======== 阅读摘录

HBase MapReduce

1. HBase to HBase

Mapper 继承 TableMapper,输入为Rowkey和Result.

public abstract class TableMapper<KEYOUT, VALUEOUT> extends Mapper<ImmutableBytesWritable, Result, KEYOUT, VALUEOUT> {    public TableMapper() {    }}
package com.scb.jason.mapper;

import org.apache.hadoop.hbase.Cell;
import org.apache.hadoop.hbase.CellUtil;
import org.apache.hadoop.hbase.client.Put;
import org.apache.hadoop.hbase.client.Result;
import org.apache.hadoop.hbase.io.ImmutableBytesWritable;
import org.apache.hadoop.hbase.mapreduce.TableMapper;
import org.apache.hadoop.hbase.util.Bytes;
import org.apache.hadoop.mapreduce.Mapper;

import java.io.IOException;

/**
 * Created by Administrator on 2017/8/16.

================
======== 源数据

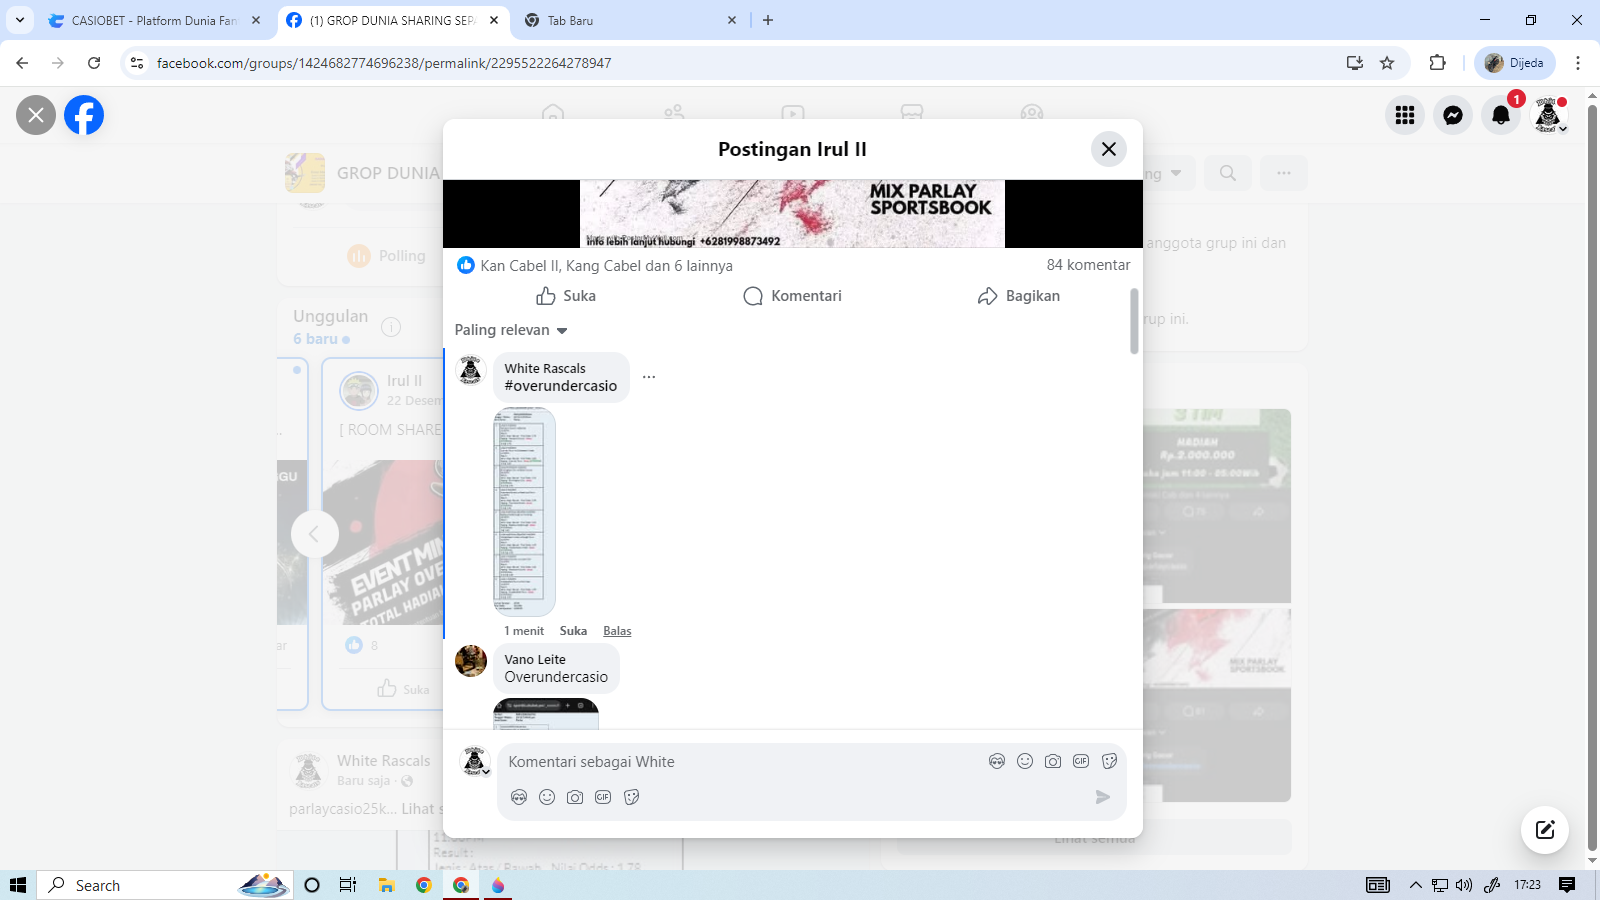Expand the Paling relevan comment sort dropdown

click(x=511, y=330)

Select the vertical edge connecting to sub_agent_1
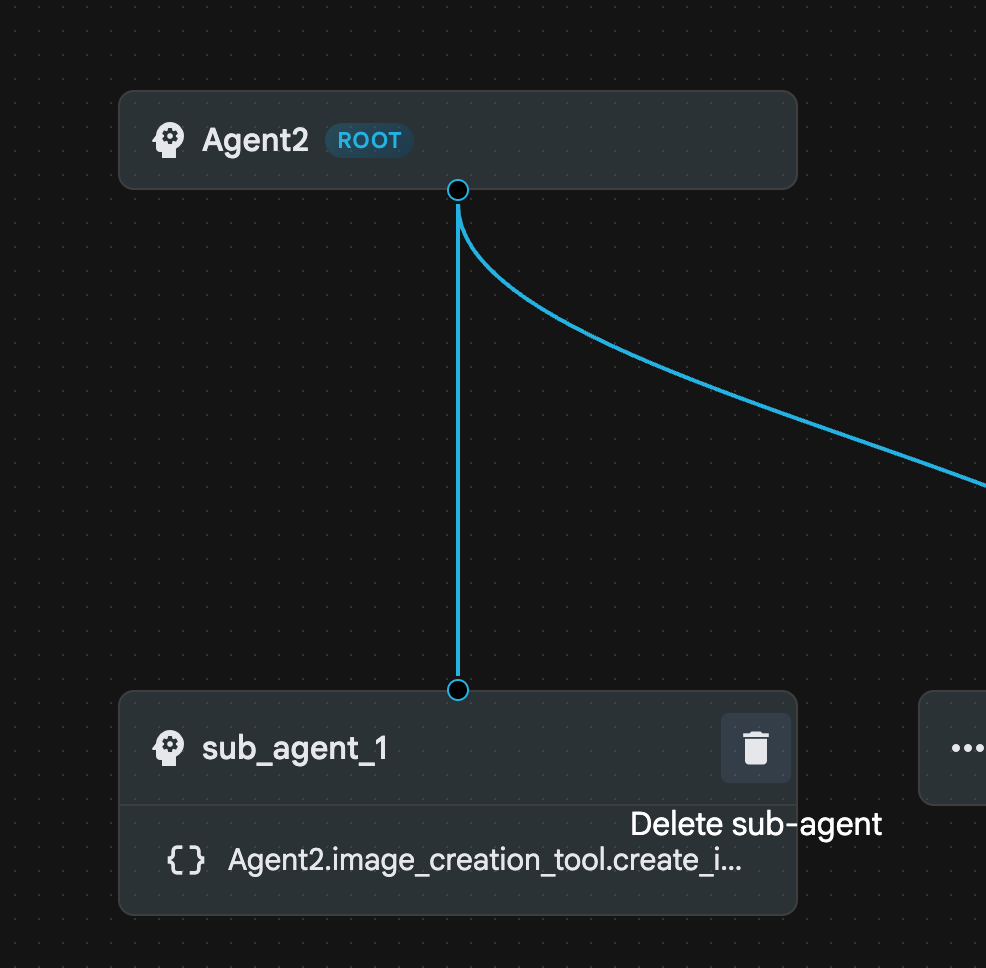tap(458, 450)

================

◆ **练习**:
在这段关于 HBase MapReduce 的文字中，找出包路径以 org.apache.hadoop.hbase 开头的 import 语句，并列出它们导入的全部类名。 以上数据在本练习中用不到。

◆ **书面回答**:
Cell、CellUtil、Put、Result、ImmutableBytesWritable、TableMapper、Bytes